Специальной золотой меркой княгиня Морайя налила в фарфоровый сосуд кварту коровьего молока, кварту овечьего, кварту оленьего, кварту верблюжьего; разбила в эту смесь одно яйцо перепелки, два голубиных, три куриных, четыре гусиных и пять яиц дрофы; добавила растертые в пыль пять видов семян, взятых по одной унции; уколола серебряной иглой палец и уронила в сосуд капельку собственной крови. Затем сосуд был плотно накрыт крышкой и поставлен в специально сделанный посреди помещения очаг.
Это было лишь начало; теперь следовало привлечь магию.
Морайя зажгла семь светильников с благовонным маслом и поставила в углах нарисованного вокруг очага семиугольника.
…Те из дворни, кто в час заката посматривал в сторону Озерного павильона, увидели вдруг, как окна его озарились ярким сиреневым пламенем, которое медленно угасало всю ночь…
Дни шли.
Морайя не покидала Озерный павильон. Хаско иногда приплывала оттуда на челноке, забирала все необходимое – и снова надолго исчезала.

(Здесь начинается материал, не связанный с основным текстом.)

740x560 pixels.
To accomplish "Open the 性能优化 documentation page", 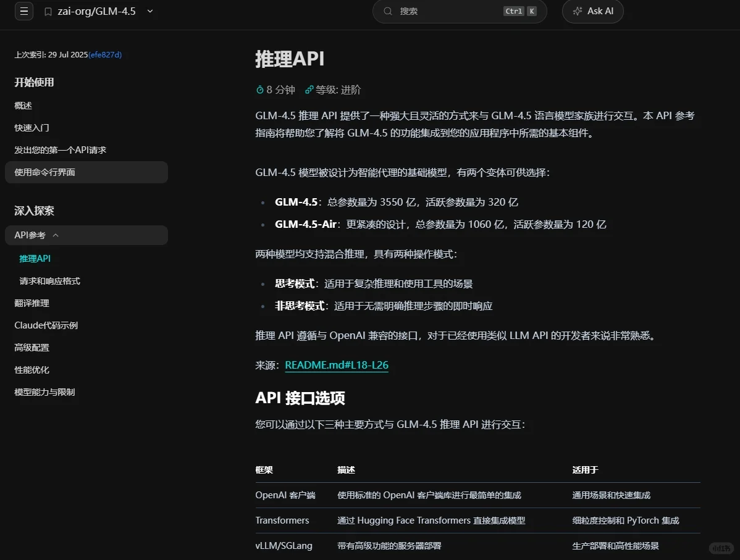I will coord(32,369).
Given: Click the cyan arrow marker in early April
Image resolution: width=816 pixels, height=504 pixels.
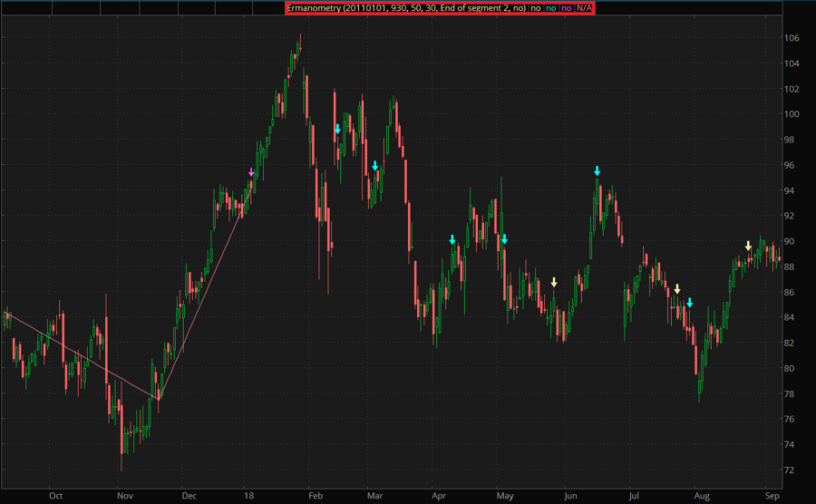Looking at the screenshot, I should (x=452, y=239).
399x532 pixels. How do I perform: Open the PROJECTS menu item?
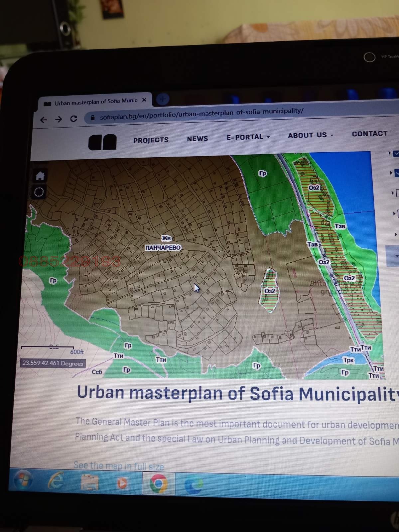[x=151, y=140]
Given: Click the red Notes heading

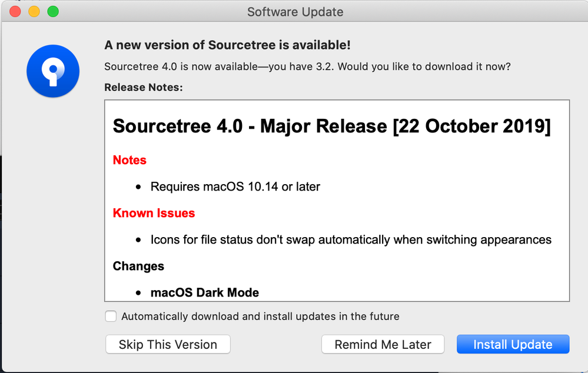Looking at the screenshot, I should (x=129, y=160).
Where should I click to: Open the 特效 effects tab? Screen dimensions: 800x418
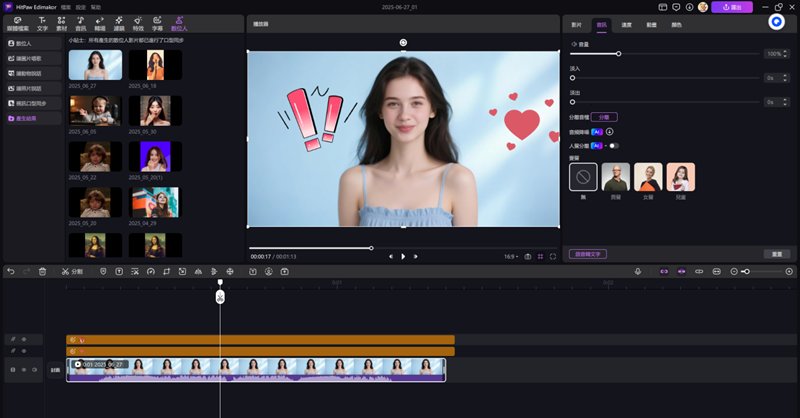[x=138, y=23]
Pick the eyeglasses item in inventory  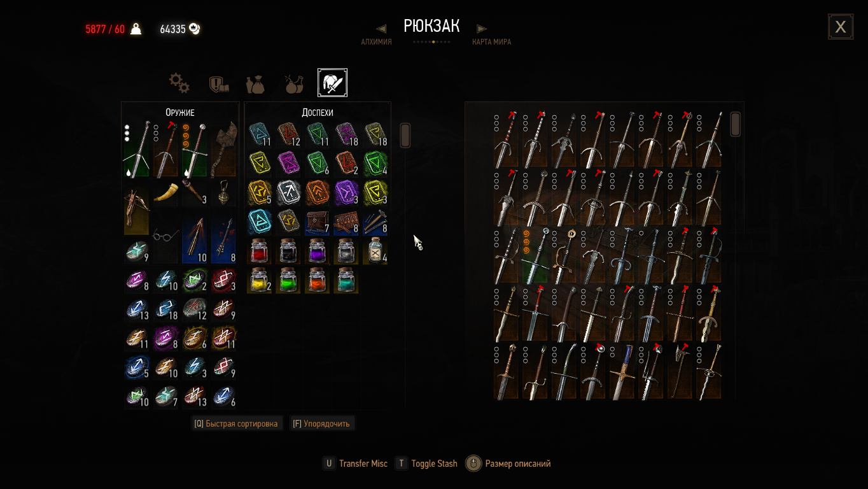(165, 237)
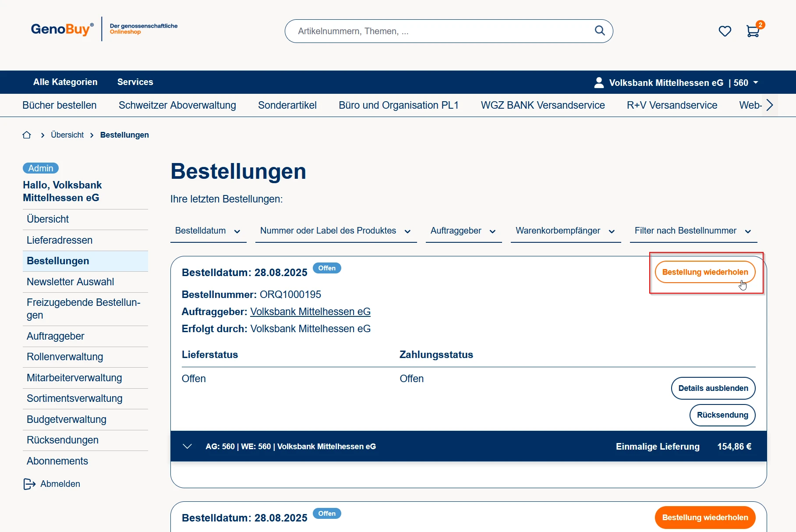Open the Volksbank Mittelhessen eG Auftraggeber link

(x=310, y=312)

В очаге, на котором стоял сосуд, поддерживался постоянный жар, а княгиня продолжала творить заклинания. Однако чем ближе был конец, тем больше нарастало в ее душе опасение, что Делание может не состояться, что ею забыта какая-нибудь мелочь, из-за которой все хлопоты пропадут в тщете, и все придется начинать сызнова. Она впервые решилась на такой сложный и трудный процесс.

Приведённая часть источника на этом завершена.